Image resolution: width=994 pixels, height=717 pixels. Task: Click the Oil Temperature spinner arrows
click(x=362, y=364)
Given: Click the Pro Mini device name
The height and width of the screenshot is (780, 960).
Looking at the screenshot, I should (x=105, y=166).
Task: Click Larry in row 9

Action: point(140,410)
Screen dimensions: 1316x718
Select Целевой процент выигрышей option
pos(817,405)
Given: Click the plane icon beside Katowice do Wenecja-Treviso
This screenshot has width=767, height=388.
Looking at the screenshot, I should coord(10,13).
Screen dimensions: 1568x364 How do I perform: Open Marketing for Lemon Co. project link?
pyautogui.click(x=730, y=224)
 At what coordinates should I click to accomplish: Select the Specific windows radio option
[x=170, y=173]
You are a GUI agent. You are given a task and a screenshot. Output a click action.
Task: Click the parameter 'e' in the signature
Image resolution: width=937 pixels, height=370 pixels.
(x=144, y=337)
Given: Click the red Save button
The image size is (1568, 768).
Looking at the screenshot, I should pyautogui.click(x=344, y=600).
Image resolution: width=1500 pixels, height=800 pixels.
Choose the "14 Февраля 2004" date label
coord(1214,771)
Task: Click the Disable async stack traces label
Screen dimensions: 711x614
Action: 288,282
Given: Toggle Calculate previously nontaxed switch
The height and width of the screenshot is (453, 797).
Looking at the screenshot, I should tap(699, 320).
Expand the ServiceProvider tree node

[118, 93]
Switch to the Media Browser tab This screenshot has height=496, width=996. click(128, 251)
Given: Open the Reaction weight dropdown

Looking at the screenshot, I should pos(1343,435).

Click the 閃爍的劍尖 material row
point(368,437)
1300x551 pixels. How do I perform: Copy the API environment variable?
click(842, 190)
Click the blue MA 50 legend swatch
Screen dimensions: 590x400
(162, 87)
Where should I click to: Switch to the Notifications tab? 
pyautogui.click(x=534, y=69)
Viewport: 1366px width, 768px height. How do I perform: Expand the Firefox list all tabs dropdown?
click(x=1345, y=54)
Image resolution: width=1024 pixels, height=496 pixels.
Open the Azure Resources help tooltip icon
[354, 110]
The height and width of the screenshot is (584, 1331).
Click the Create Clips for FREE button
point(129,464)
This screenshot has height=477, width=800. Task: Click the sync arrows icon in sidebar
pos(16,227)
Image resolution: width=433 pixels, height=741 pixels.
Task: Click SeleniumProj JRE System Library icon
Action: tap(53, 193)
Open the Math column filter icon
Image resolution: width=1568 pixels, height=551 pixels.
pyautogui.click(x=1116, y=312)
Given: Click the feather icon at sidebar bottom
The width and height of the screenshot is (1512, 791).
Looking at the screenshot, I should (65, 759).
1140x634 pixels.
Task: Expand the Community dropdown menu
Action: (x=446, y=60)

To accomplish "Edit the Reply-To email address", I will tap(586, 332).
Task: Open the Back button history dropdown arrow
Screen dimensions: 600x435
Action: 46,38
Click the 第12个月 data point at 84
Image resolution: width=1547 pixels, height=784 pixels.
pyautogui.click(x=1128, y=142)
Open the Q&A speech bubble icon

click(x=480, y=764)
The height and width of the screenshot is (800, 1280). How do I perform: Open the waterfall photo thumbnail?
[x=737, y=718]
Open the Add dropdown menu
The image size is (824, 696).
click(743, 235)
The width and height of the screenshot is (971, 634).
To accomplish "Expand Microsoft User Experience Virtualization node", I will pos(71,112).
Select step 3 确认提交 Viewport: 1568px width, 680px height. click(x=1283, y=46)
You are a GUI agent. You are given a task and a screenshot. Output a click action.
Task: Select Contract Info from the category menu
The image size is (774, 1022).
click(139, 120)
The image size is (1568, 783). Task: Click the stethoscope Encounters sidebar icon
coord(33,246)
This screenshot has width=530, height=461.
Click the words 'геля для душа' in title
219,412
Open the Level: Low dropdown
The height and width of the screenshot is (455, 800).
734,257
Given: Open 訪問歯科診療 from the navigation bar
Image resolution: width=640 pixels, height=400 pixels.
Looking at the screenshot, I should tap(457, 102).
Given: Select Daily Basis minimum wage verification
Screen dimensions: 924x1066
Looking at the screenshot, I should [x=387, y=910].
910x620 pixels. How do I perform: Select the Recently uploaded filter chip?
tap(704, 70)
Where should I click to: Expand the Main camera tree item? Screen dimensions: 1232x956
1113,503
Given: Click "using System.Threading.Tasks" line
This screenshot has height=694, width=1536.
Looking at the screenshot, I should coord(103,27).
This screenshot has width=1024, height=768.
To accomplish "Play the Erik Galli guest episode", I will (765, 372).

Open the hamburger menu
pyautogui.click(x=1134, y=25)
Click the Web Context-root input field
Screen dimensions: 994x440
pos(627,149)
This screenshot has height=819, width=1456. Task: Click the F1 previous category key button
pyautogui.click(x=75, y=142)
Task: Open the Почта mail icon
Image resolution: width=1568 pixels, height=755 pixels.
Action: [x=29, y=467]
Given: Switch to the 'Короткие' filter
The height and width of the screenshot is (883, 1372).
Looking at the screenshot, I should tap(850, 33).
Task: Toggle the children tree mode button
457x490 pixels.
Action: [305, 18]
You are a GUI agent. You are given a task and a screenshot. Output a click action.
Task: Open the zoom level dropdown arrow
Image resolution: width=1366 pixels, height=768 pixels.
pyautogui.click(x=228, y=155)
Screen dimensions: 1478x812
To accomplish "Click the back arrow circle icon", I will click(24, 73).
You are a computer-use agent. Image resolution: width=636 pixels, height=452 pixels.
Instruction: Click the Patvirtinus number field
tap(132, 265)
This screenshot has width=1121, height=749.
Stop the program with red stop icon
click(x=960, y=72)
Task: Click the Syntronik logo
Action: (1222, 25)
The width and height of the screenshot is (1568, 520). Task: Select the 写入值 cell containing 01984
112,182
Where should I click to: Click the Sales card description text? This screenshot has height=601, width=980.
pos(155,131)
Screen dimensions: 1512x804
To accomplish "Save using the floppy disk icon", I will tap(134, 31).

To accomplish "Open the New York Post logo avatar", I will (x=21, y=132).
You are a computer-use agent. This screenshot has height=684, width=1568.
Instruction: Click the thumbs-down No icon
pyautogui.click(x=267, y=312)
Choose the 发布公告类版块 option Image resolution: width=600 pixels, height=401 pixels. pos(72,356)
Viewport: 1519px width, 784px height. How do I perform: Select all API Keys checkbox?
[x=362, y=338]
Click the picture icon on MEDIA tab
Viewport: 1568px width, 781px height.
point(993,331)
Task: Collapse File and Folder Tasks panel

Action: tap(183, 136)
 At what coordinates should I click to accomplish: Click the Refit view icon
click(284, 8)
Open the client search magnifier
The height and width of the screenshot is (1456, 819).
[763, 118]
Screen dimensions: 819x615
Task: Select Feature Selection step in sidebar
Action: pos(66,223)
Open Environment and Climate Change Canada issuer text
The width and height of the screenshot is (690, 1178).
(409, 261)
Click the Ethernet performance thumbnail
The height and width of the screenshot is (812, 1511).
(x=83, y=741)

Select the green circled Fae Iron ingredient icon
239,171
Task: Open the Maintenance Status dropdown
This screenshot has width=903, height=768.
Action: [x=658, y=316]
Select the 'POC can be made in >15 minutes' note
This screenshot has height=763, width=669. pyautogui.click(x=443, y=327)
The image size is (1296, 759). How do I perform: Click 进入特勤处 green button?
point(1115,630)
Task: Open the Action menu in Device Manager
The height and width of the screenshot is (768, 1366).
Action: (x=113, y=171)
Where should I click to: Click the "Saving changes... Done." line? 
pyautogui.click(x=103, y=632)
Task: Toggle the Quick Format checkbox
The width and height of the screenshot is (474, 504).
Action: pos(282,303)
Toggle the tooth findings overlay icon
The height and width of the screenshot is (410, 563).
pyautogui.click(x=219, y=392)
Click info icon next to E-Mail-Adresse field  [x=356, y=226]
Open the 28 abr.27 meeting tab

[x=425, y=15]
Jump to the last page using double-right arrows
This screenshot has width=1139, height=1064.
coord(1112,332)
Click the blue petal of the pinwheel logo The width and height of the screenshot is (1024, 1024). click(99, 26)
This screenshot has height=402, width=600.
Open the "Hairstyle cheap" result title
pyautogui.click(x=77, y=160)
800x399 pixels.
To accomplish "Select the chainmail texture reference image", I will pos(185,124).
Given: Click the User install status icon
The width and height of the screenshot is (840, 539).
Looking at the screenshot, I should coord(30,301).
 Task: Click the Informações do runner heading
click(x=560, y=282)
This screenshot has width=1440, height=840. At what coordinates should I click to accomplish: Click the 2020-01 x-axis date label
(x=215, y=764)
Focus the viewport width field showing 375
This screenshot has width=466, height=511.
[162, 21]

════════════════════

== TASK PROMPT ==
Up to and including the line with "Screen dimensions: 1316x718", please return the records exactly, beginning from their first line.

== OUTPUT FOR THIS EXERCISE ==
Image resolution: width=994 pixels, height=717 pixels. Task: Click the Oil Temperature spinner arrows
click(x=362, y=364)
Given: Click the Pro Mini device name
The height and width of the screenshot is (780, 960).
Looking at the screenshot, I should (x=105, y=166).
Task: Click Larry in row 9

Action: point(140,410)
Screen dimensions: 1316x718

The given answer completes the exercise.